# [EXERCISE REQUIREMENTS]
Below are entries; output exactly the lines from the one with "Video nổi bật (88, 1760)" to the one with "For every named", both included, and nothing else.

# [SUPPLIED MATERIAL]
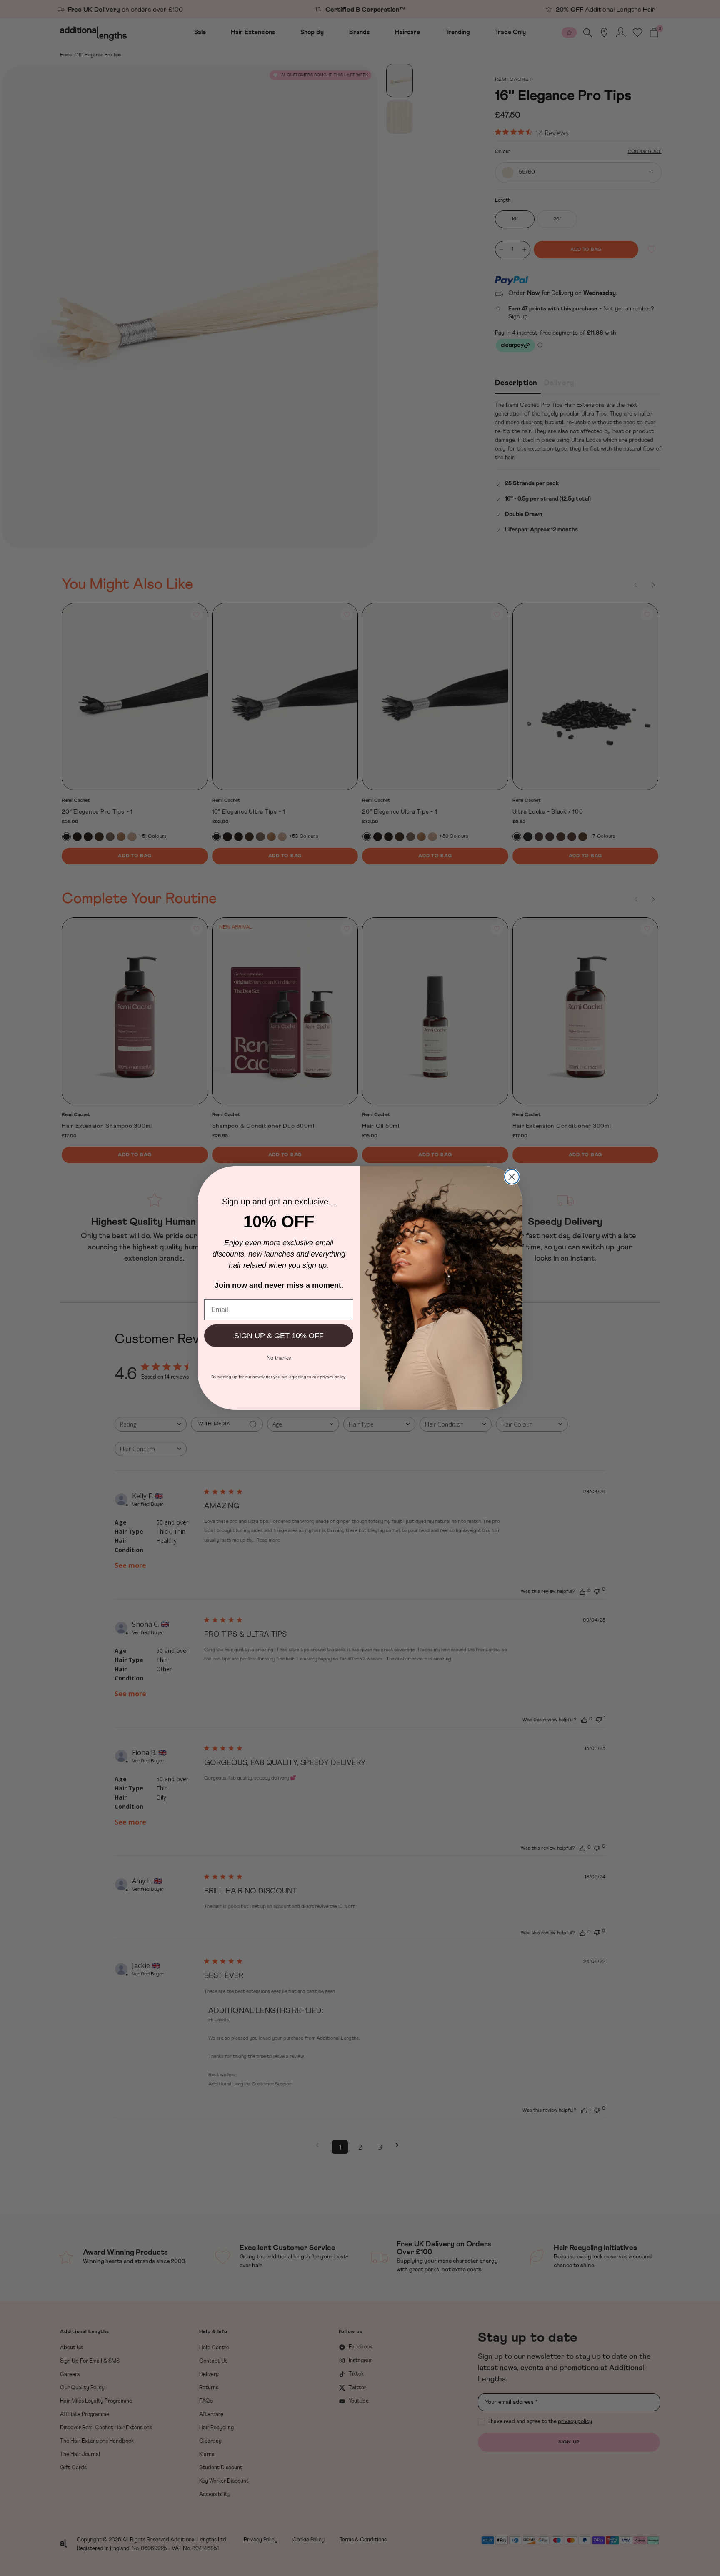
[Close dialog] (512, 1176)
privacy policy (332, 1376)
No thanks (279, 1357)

* * *

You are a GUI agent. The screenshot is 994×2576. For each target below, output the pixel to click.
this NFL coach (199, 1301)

* * *

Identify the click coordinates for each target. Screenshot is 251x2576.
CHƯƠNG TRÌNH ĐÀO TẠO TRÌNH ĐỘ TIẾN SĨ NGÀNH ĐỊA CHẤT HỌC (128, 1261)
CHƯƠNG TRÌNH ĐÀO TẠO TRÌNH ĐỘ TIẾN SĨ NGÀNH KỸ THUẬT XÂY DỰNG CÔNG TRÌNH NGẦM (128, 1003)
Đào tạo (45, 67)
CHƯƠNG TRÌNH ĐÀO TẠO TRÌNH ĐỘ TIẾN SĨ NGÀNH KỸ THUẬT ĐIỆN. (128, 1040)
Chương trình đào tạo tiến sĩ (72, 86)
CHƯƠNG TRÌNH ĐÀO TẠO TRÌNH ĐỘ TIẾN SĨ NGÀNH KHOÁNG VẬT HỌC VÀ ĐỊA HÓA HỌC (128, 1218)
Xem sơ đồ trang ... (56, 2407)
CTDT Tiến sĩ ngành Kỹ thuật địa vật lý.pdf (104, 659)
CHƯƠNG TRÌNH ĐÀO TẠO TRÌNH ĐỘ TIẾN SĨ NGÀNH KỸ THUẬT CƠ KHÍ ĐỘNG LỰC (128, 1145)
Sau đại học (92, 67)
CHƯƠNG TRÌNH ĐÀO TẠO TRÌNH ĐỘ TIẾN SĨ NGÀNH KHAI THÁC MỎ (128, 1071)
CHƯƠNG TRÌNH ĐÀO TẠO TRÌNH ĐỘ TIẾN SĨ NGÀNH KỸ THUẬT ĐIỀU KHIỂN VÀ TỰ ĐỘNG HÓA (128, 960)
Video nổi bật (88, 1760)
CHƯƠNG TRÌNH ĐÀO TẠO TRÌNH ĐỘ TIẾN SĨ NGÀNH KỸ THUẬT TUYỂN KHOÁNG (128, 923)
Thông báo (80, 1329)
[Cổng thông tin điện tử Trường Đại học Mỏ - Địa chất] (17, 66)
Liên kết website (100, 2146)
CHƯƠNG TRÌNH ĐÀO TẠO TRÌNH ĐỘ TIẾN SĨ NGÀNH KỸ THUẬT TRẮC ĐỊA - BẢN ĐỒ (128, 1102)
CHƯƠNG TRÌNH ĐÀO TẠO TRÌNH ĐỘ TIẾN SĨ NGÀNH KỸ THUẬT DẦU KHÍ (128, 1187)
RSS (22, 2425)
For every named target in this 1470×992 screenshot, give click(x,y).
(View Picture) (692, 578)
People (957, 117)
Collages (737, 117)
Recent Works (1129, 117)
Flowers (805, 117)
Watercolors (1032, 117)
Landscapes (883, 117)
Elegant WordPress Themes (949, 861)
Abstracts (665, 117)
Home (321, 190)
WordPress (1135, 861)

# [WRITTEN SOLUTION]
Video nổi bật (88, 1760)
CHƯƠNG TRÌNH ĐÀO TẠO TRÌNH ĐỘ TIẾN SĨ NGÀNH KỸ THUẬT TUYỂN KHOÁNG (128, 923)
Thông báo (80, 1329)
[Cổng thông tin điện tử Trường Đại học Mỏ - Địa chất] (17, 66)
Liên kết website (100, 2146)
CHƯƠNG TRÌNH ĐÀO TẠO TRÌNH ĐỘ TIẾN SĨ NGÀNH KỸ THUẬT TRẮC ĐỊA - BẢN ĐỒ (128, 1102)
CHƯƠNG TRÌNH ĐÀO TẠO TRÌNH ĐỘ TIẾN SĨ NGÀNH KỸ THUẬT DẦU KHÍ (128, 1187)
RSS (22, 2425)
For every named target in this 1470×992 screenshot, give click(x,y).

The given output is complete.